Le Conseil constitutionnel estime par ailleurs que l’article 21 de la Constitution, qui sous réserve des pouvoirs reconnus au président de la république, confère au premier ministre le pouvoir réglementaire, ne s’oppose pas à ce que le Conseil de la politique monétaire définisse « les obligations que la politique monétaire peut conduire à imposer aux établissements de crédit, et notamment l’assiette et les taux des réserves obligatoires ». Le Conseil confirme en cela sa jurisprudence antérieure du 17 janvier 1989 relative au conseil supérieur de l’audiovisuel(21) . Le législateur peut donc confier à une autorité de l’Etat autre que le premier ministre le soin de fixer des normes permettant de mettre en oeuvre une loi, à condition que cette mesure ne concerne que des mesures de portée limitée tant par leur champ d’application que par leur contenu. Ce qui est le cas en l’espèce pour la Banque de France.

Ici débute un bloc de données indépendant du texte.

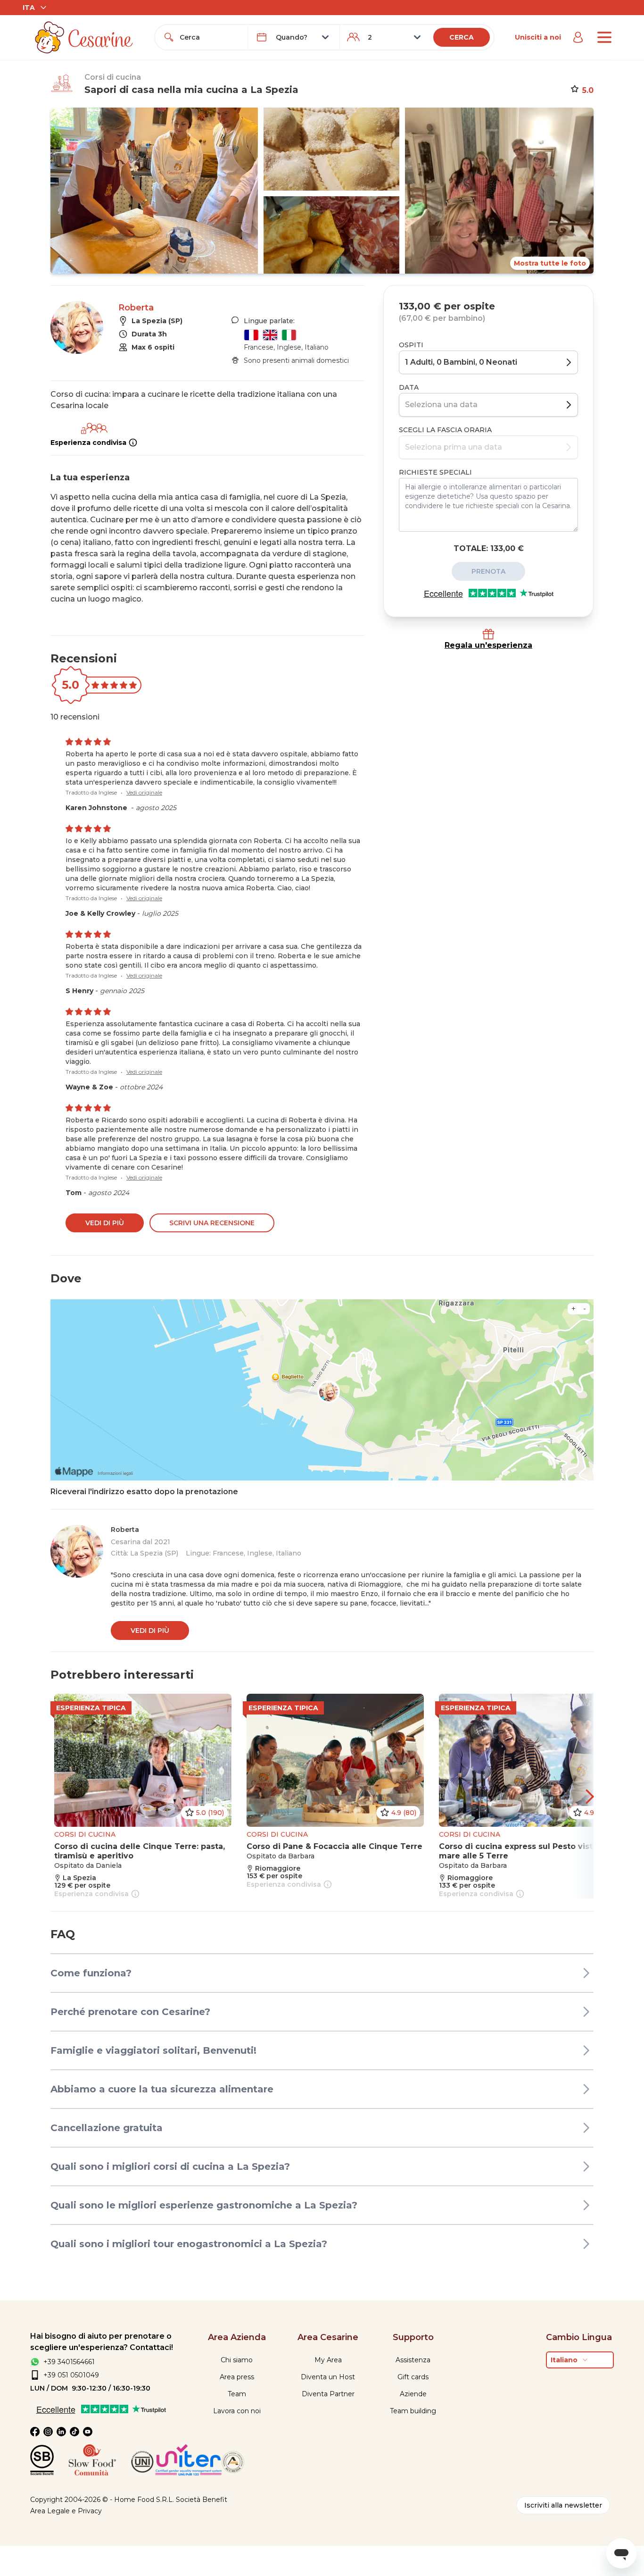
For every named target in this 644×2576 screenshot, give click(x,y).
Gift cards (413, 2377)
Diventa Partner (328, 2394)
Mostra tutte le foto (550, 263)
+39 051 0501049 (71, 2375)
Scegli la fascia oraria (445, 430)
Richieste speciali (435, 472)
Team (237, 2394)
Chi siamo (237, 2360)
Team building (413, 2411)
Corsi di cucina (112, 77)
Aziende (413, 2394)
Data (409, 387)
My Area (328, 2360)
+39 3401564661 (69, 2362)
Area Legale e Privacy (66, 2511)
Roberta (136, 307)
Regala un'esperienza (488, 645)
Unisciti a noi (538, 37)
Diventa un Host (328, 2377)
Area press (237, 2377)
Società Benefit (201, 2499)
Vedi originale (144, 792)
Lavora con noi (237, 2411)
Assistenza (413, 2360)
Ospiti (411, 345)
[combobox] (209, 37)
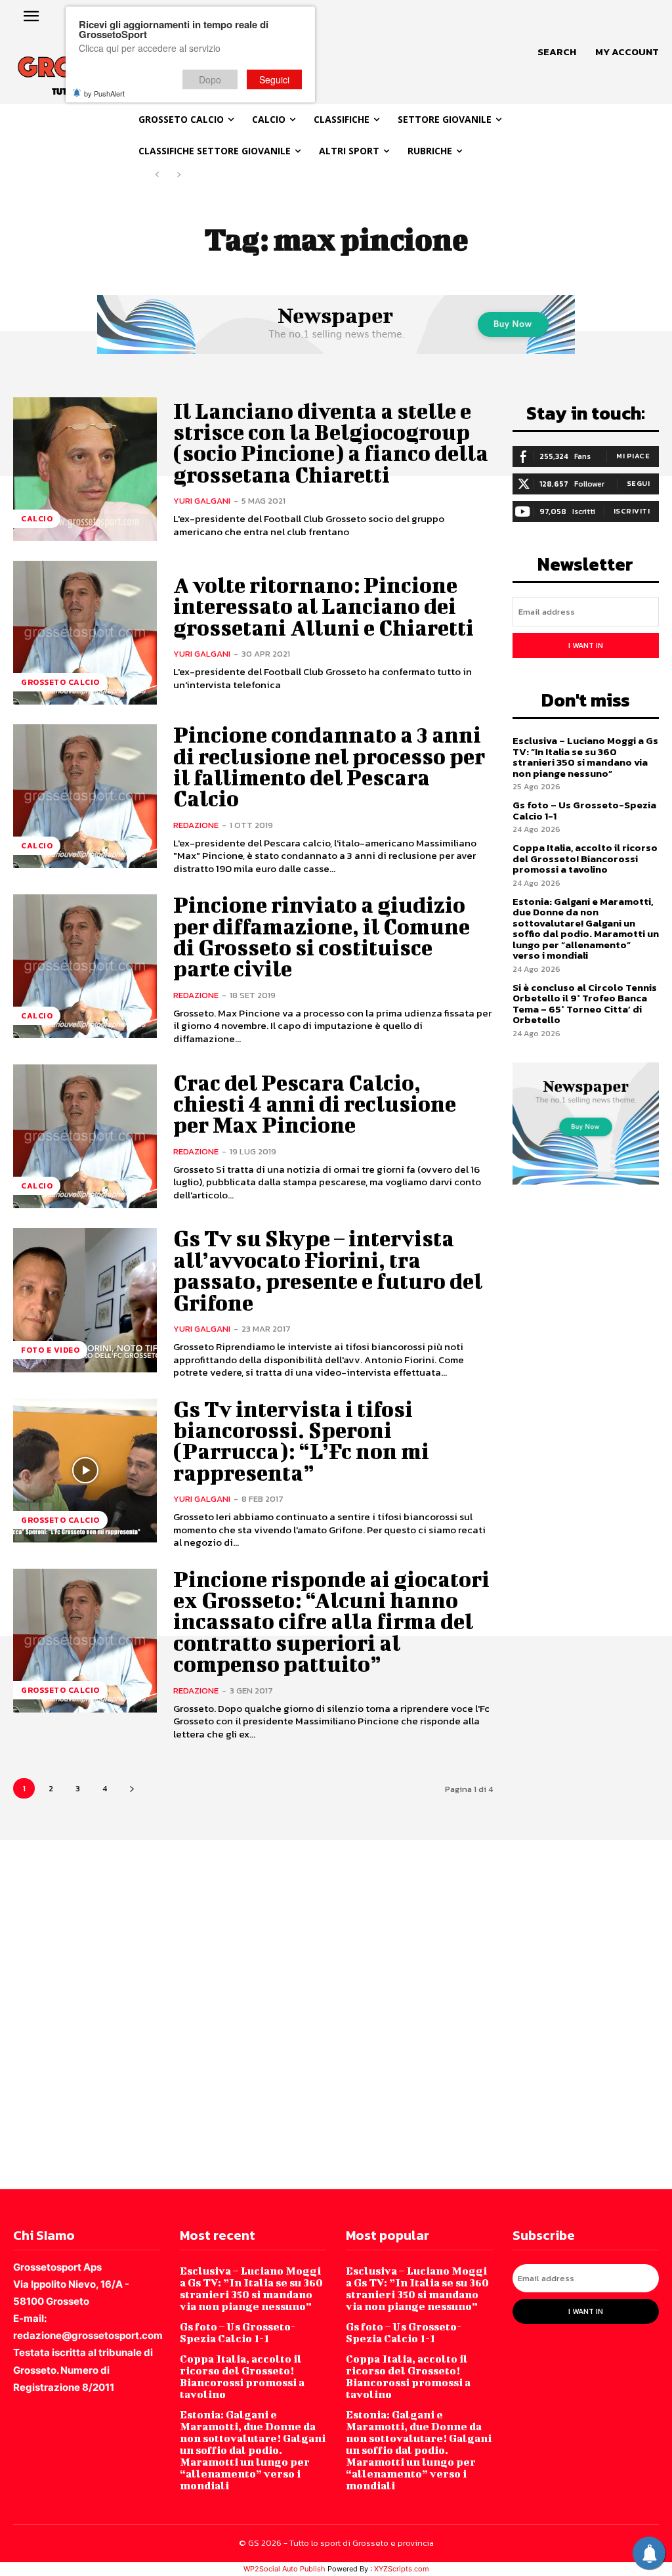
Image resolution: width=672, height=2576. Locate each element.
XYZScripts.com (401, 2568)
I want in (585, 645)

La présente décision du Conseil constitutionnel n’est pas non plus sans rappeler certaines précédentes décisions rendues à propos de problèmes financiers. Un trait commun est de confirmer les textes de lois dans les dispositions qui tendent à accorder le maximum possible de pouvoir discrétionnaire aux autorités chargées d’élaborer, d’exécuter ou de juger les affaires financières. L’exemple des décisions rendues à propos des pouvoirs de la C.O.B(22) et du Conseil de la concurrence est à cet égard assez probant(23) .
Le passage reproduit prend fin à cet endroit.